3〜4種のスクープアイスのほか、イートイン限定で月替わりのデザートアイスがあり、6月には食べごろを迎えるメロンが登場。自家製ペーストを合わせた爽やかなメロンアイスと生のジューシーなカットメロン、仕上げにコクのある練乳がかけられ、シンプルなのに甘みのバランスが秀逸だ。

果実感が引き立ちながらも、体にスーッとなじむ穏やかな余韻にいつまでも浸っていたくなる。アイスクリームは9月末までなのでお見逃しなく。

『TiTRE』店主 小山千尋さん

店主の小山千尋さん「ささやかな幸せに浸れるお菓子を目指しています」

『TiTRE』

[住所]東京都世田谷区砧7-12-26

[電話]03-6874-9041

[営業時間]11時〜17時

[休日]日〜水(木金土の営業、不定休あり)

[交通]小田急線祖師ヶ谷大蔵駅南口から徒歩10分

『Quat tro Panchine(クアットロ パンキーネ)』 @藤が丘

ここに来ればジェラートがもっと好きになる

「いい食材はそのままで十分だから、ジェラートにする意味をいつも考えています」と店主の磯部さん。

ミントのジェラートは口の中でみずみずしい風味がパーンと弾け、フィオールディラッテは驚くほど甘みが深くまろやか。それぞれの持ち味がより強く引き出されていた。

ジェラートS 2種盛り500円

『Quat tro Panchine』ジェラートS 2種盛り500円(ブリオッシュ 320円、左:フィオールディラッテ、右:チョコラートフォンデンテ) ブリオッシュはしっとりふわふわ。チョコラートフォンデンテは濃厚だが口中でとろける

さらに磯部さんがすごいのは、ジェラートに欠かせない安定剤や乳化剤を使っていないこと。日本人に馴染みのある米粉やこんにゃく粉を用いてなめらかさを表現しているという。また、ジェラートは自家製のコーンやブリオッシュ、ビスケットのほか、ワインやコーヒーに合わせてもOK。

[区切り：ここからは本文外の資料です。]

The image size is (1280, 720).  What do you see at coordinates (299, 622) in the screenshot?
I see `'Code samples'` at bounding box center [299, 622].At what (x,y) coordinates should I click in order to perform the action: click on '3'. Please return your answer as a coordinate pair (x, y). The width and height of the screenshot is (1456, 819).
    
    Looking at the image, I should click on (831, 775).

「ジェラートを通してイタリアのバール文化を体感してほしい」という磯部さんの思いがあふれていて、わくわくが止まらない。

『Quat tro Panchine』(左)シェフ ジェラティエーレの磯部浩昭さん (右)焼き菓子担当の建部牧さん

シェフ・ジェラティエーレの磯部浩昭さんと焼き菓子担当の建部牧さん「地元食材のフレーバーも登場します」

『Quat tro Panchine』

[住所]神奈川県横浜市青葉区柿の木台13-3

[電話]045-299-2760

[営業時間]11時〜18時

[休日]火・水

[交通]東急田園都市線藤が丘駅南口から徒歩12分

『Patissiere MAYO flat(パティシエール マヨ フラット)』 @六本木

旬の味わいや香りを重ねたパフェにセンスが光る

お客さんの目の前で仕上げるスイーツとお酒を楽しめるバーとして話題を集めた「パティシエールマヨ」。予約が2〜3ヶ月先まで埋まっている状況が続いているため、もっと気軽に来られるようにと昨年8月にオープンしたのがこのジェラート専門店だ。

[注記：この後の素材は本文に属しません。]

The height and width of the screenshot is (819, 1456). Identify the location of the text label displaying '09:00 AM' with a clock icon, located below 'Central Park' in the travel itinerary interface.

トロピカルパフェ 2160円(5月のパフェ、内容は月替わり)

『Patissiere MAYO flat(パティシエール マヨ フラット)』トロピカルパフェ 2160円(5月のパフェ、内容は月替わり) 真ん中に潜むキャラメルジェラートのほろ苦い甘みがアクセントに。3階に設けられたテラス席で食べることができる

今年4月からはジェラートを合わせたこの店だけのパフェが登場し、5〜6月の主役は宮崎マンゴー。トロピカルな甘〜い香りと果肉のねっとりとした食感、柑橘シャーベットやパイナップルのコンポートで夏をイメージさせながら、最後にジャスミンゼリーですっきり締めるつなぎ方のセンスがすばらしい。

「スイーツのアイデアは直観!」というシェフ・宮田真代さんの世界観をふらっと楽しめるなんて嬉しい限りだ。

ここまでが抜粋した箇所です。